With UWF imaging, less than 1% of eyes were ungradable for determining DR severity and less than 1% were ungradable for determining DMO presence. For both modalities, less than 1% were ungradable for overall macular pathology.
Macular pathology was identified by UWF in 8.1% of eyes and by OCT imaging in 13% of eyes. DMO was the most commonly identified pathology on UWF imaging (75%) but accounted for only 36% of macular disease identified by OCT. ERM accounted for 29% of macular pathology on UWF imaging but 52.7% of macular disease by OCT.

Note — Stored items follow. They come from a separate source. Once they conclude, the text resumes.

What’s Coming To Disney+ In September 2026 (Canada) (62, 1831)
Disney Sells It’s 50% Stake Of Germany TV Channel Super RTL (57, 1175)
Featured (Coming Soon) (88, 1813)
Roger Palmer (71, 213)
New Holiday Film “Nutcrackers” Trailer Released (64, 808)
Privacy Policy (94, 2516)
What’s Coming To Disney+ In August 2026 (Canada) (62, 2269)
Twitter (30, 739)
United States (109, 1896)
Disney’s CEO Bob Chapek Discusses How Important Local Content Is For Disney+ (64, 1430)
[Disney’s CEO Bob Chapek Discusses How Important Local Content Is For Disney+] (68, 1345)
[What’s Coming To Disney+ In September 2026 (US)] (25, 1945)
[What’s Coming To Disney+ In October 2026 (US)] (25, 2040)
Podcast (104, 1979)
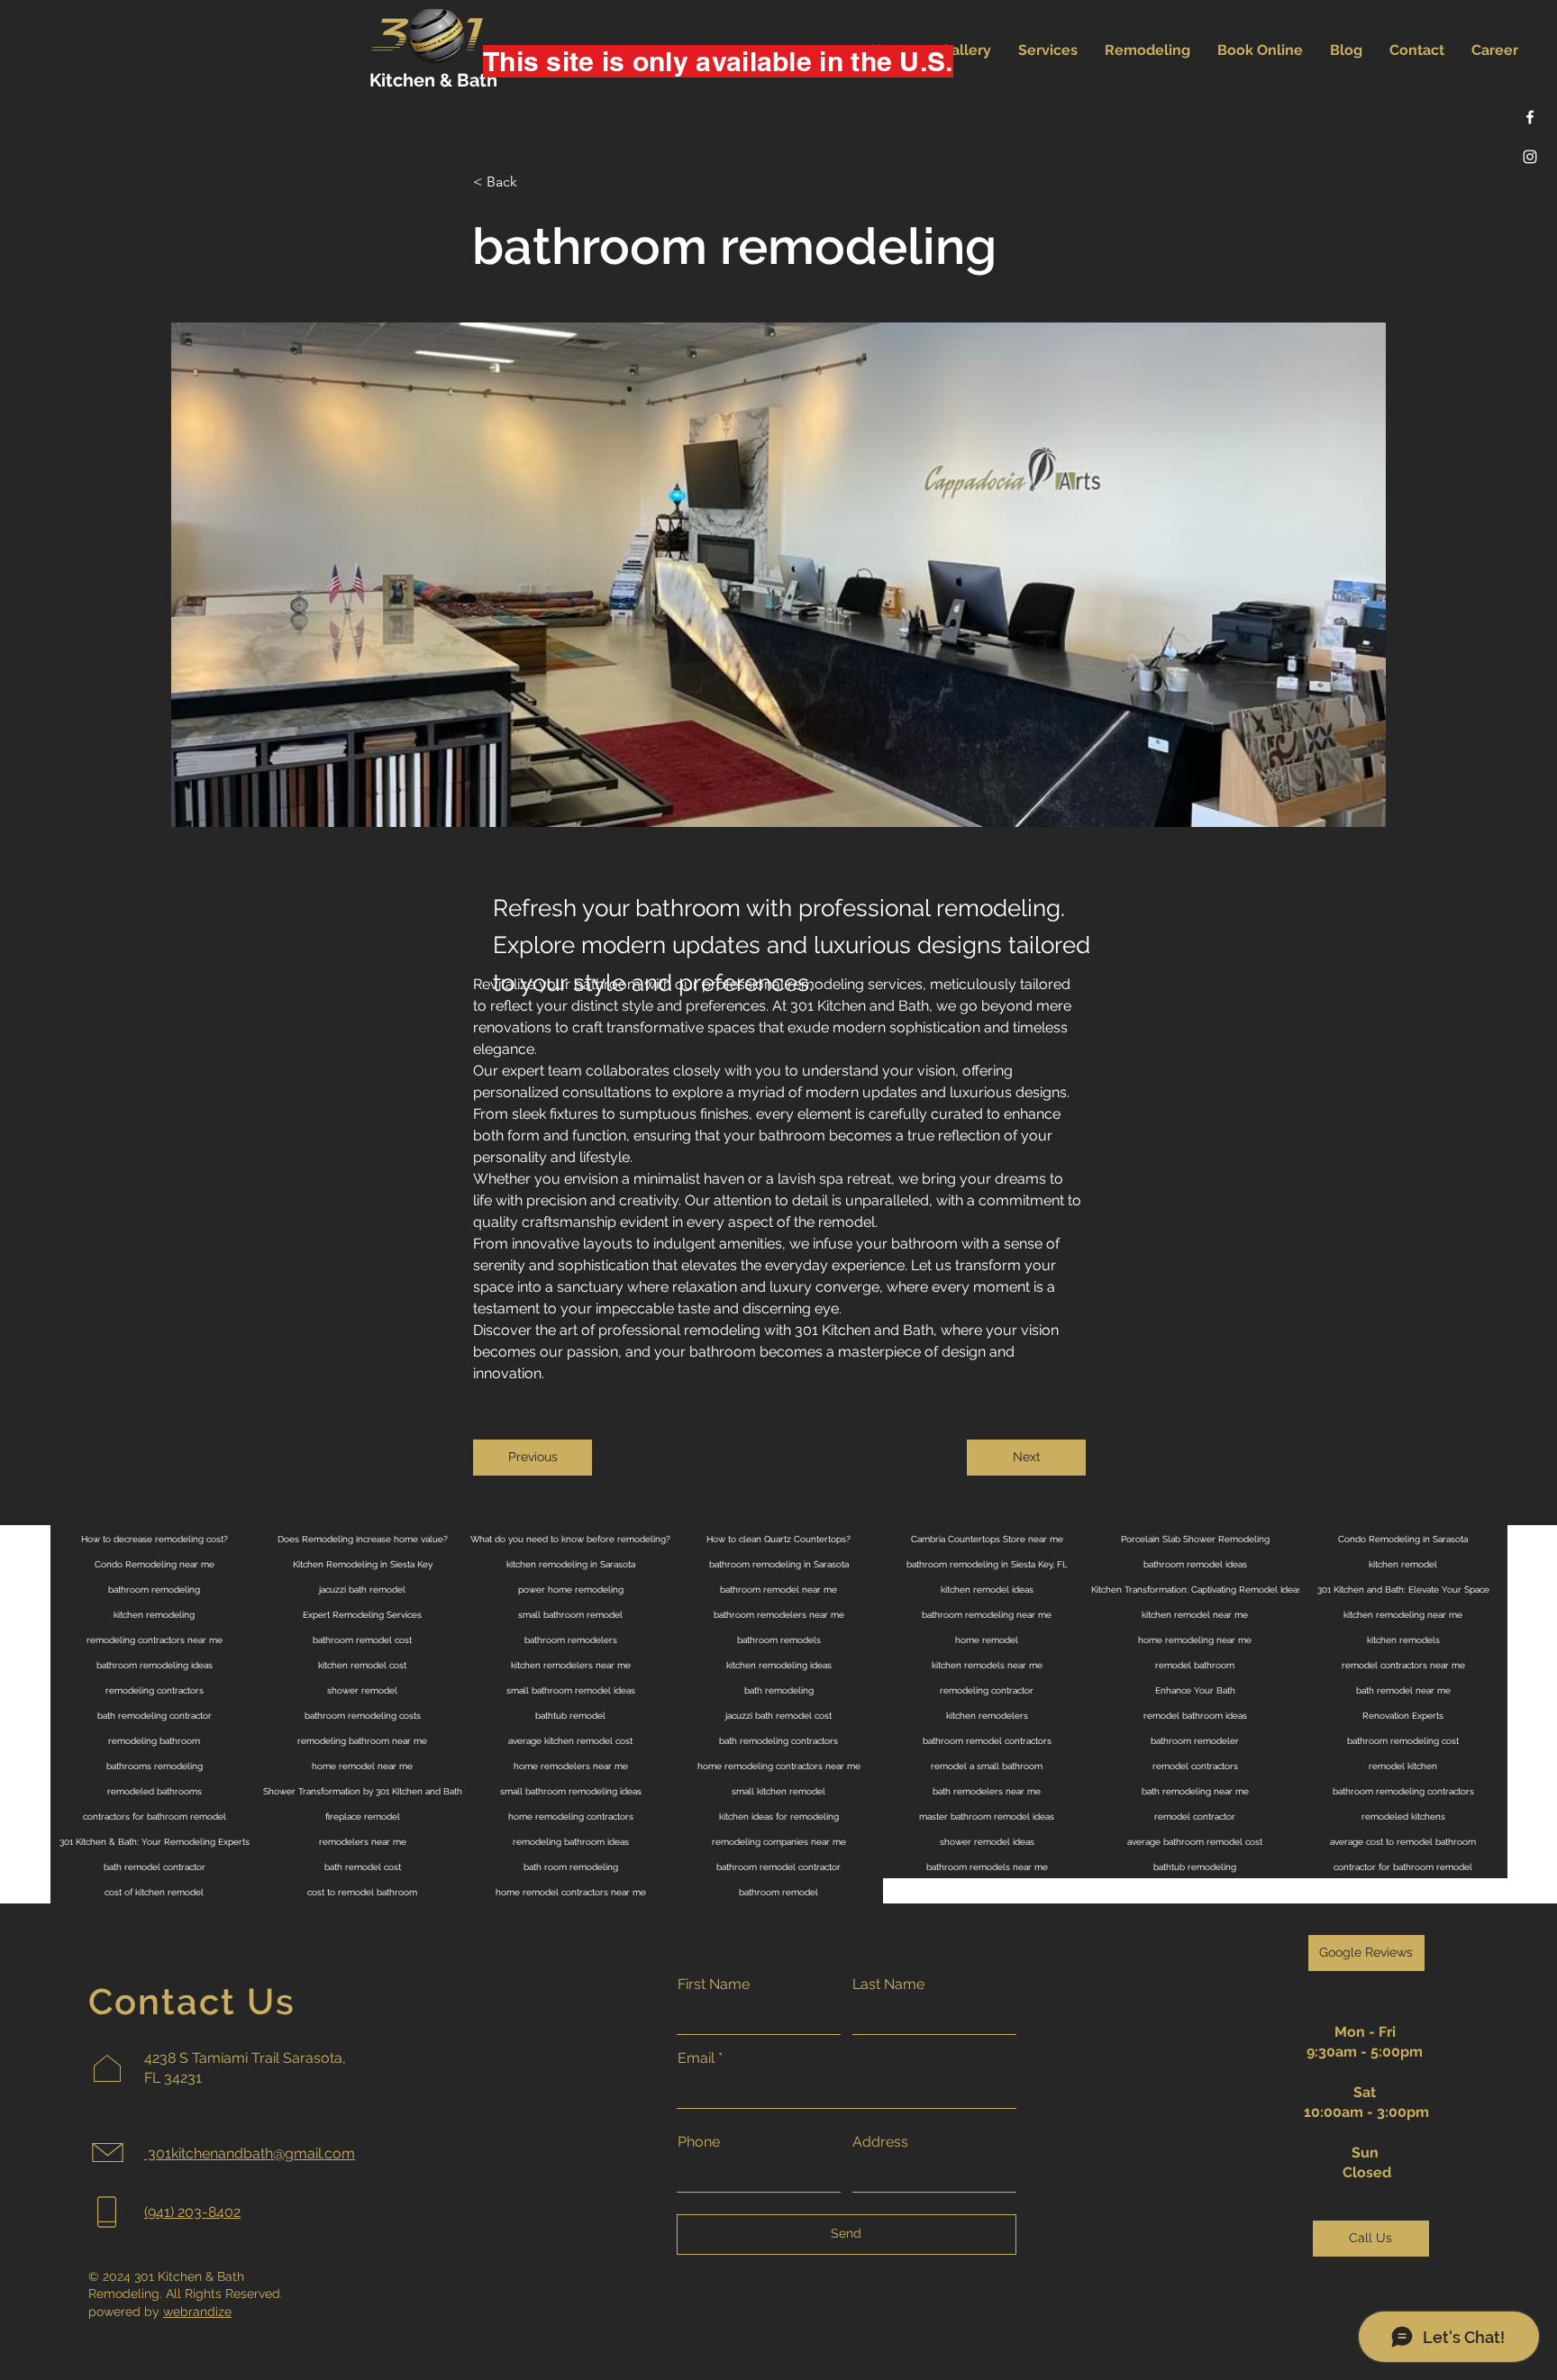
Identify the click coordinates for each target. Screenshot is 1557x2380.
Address (880, 2142)
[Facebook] (1530, 117)
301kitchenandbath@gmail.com (249, 2153)
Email (696, 2058)
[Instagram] (1530, 157)
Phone (699, 2142)
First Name (714, 1984)
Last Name (888, 1984)
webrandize (197, 2311)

Comparisons between the UWF and SD-OCT gradings showed good agreement when the determination was that DMO was not present; when UWF imaging alone found that DMO was not present, SD-OCT found DMO in only 1.5% of those eyes. When the UWF image grading identified DMO present, however, the determination was not confirmed by SD-OCT in 75% of those cases.
“Overall, UWF image grading suggested that DMO was present in 4.7% of eyes, [whereas] grading by SD-OCT determined DMO was present in only 2.1% of the cohort,” Dr Aiello explained. “Thus, UWF alone had low sensitivity and low positive predictive value for DMO detection, but high specificity and high negative predictive value compared [with] SD-OCT.”
The results were similar in considering detection of clinically significant macular oedema (CSMO), although the sensitivity of UWF was even lower for this diagnosis. Approximately 27% of eyes with CSMO present on SD-OCT were identified by UWF imaging alone.
ERM was detected by UWF image grading in 2.4% of eyes and by SD-OCT in 6.8% of eyes. Only 3.4% of ERMs detected on SD-OCT images were identified on UWF imaging alone. When UWF imaging alone found that ERM was absent, SD-OCT found an ERM in 6.8% of eyes. When UWF grading showed that ERM was present, however, only 10% of those cases were confirmed by SD-OCT.